Direction:
Copy the records below, swapping every "Rivarossi" for "Hornby" and changing nothing else.

Extracted records:
——

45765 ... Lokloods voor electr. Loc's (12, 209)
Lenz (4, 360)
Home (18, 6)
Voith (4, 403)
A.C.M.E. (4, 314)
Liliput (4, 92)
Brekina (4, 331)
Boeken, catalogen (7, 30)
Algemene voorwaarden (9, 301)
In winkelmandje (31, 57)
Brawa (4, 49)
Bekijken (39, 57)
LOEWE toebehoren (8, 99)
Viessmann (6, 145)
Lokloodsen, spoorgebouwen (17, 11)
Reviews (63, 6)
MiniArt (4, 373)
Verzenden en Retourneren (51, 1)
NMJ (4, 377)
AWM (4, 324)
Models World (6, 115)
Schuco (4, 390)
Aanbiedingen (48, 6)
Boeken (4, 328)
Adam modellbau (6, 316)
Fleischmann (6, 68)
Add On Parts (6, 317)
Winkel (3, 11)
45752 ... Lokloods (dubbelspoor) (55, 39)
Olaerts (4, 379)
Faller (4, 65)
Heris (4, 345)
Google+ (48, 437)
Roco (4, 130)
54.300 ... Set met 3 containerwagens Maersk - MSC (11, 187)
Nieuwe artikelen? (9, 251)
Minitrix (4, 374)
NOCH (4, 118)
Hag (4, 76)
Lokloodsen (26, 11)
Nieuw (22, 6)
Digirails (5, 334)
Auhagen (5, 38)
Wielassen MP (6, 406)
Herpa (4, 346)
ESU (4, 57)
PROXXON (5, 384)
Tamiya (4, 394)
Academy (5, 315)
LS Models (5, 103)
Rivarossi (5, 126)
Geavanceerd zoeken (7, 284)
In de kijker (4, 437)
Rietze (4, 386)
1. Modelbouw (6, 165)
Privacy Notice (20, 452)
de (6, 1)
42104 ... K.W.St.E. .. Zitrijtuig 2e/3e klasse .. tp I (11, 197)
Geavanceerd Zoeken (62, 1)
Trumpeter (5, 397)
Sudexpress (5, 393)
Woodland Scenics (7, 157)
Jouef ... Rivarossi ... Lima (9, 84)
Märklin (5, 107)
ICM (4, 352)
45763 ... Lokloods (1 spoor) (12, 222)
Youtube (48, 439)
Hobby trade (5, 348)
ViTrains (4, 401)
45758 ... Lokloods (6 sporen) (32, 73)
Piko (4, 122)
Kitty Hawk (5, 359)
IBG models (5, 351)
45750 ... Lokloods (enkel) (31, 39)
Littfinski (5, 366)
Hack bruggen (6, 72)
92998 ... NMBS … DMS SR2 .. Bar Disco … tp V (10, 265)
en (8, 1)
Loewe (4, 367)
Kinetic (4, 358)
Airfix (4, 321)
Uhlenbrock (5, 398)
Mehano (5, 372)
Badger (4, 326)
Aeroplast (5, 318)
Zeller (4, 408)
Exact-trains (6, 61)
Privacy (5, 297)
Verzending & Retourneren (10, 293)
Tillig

——

Correct result:
45765 ... Lokloods voor electr. Loc's (12, 209)
Lenz (4, 360)
Home (18, 6)
Voith (4, 403)
A.C.M.E. (4, 314)
Liliput (4, 92)
Brekina (4, 331)
Boeken, catalogen (7, 30)
Algemene voorwaarden (9, 301)
In winkelmandje (31, 57)
Brawa (4, 49)
Bekijken (39, 57)
LOEWE toebehoren (8, 99)
Viessmann (6, 145)
Lokloodsen, spoorgebouwen (17, 11)
Reviews (63, 6)
MiniArt (4, 373)
Verzenden en Retourneren (51, 1)
NMJ (4, 377)
AWM (4, 324)
Models World (6, 115)
Schuco (4, 390)
Aanbiedingen (48, 6)
Boeken (4, 328)
Adam modellbau (6, 316)
Fleischmann (6, 68)
Add On Parts (6, 317)
Winkel (3, 11)
45752 ... Lokloods (dubbelspoor) (55, 39)
Olaerts (4, 379)
Faller (4, 65)
Heris (4, 345)
Google+ (48, 437)
Roco (4, 130)
54.300 ... Set met 3 containerwagens Maersk - MSC (11, 187)
Nieuwe artikelen? (9, 251)
Minitrix (4, 374)
NOCH (4, 118)
Hag (4, 76)
Lokloodsen (26, 11)
Nieuw (22, 6)
Digirails (5, 334)
Auhagen (5, 38)
Wielassen MP (6, 406)
Herpa (4, 346)
ESU (4, 57)
PROXXON (5, 384)
Tamiya (4, 394)
Academy (5, 315)
LS Models (5, 103)
Hornby (5, 126)
Geavanceerd zoeken (7, 284)
In de kijker (4, 437)
Rietze (4, 386)
1. Modelbouw (6, 165)
Privacy Notice (20, 452)
de (6, 1)
42104 ... K.W.St.E. .. Zitrijtuig 2e/3e klasse .. tp I (11, 197)
Geavanceerd Zoeken (62, 1)
Trumpeter (5, 397)
Sudexpress (5, 393)
Woodland Scenics (7, 157)
Jouef ... Hornby ... Lima (9, 84)
Märklin (5, 107)
ICM (4, 352)
45763 ... Lokloods (1 spoor) (12, 222)
Youtube (48, 439)
Hobby trade (5, 348)
ViTrains (4, 401)
45758 ... Lokloods (6 sporen) (32, 73)
Piko (4, 122)
Kitty Hawk (5, 359)
IBG models (5, 351)
45750 ... Lokloods (enkel) (31, 39)
Littfinski (5, 366)
Hack bruggen (6, 72)
92998 ... NMBS … DMS SR2 .. Bar Disco … tp V (10, 265)
en (8, 1)
Loewe (4, 367)
Kinetic (4, 358)
Airfix (4, 321)
Uhlenbrock (5, 398)
Mehano (5, 372)
Badger (4, 326)
Aeroplast (5, 318)
Zeller (4, 408)
Exact-trains (6, 61)
Privacy (5, 297)
Verzending & Retourneren (10, 293)
Tillig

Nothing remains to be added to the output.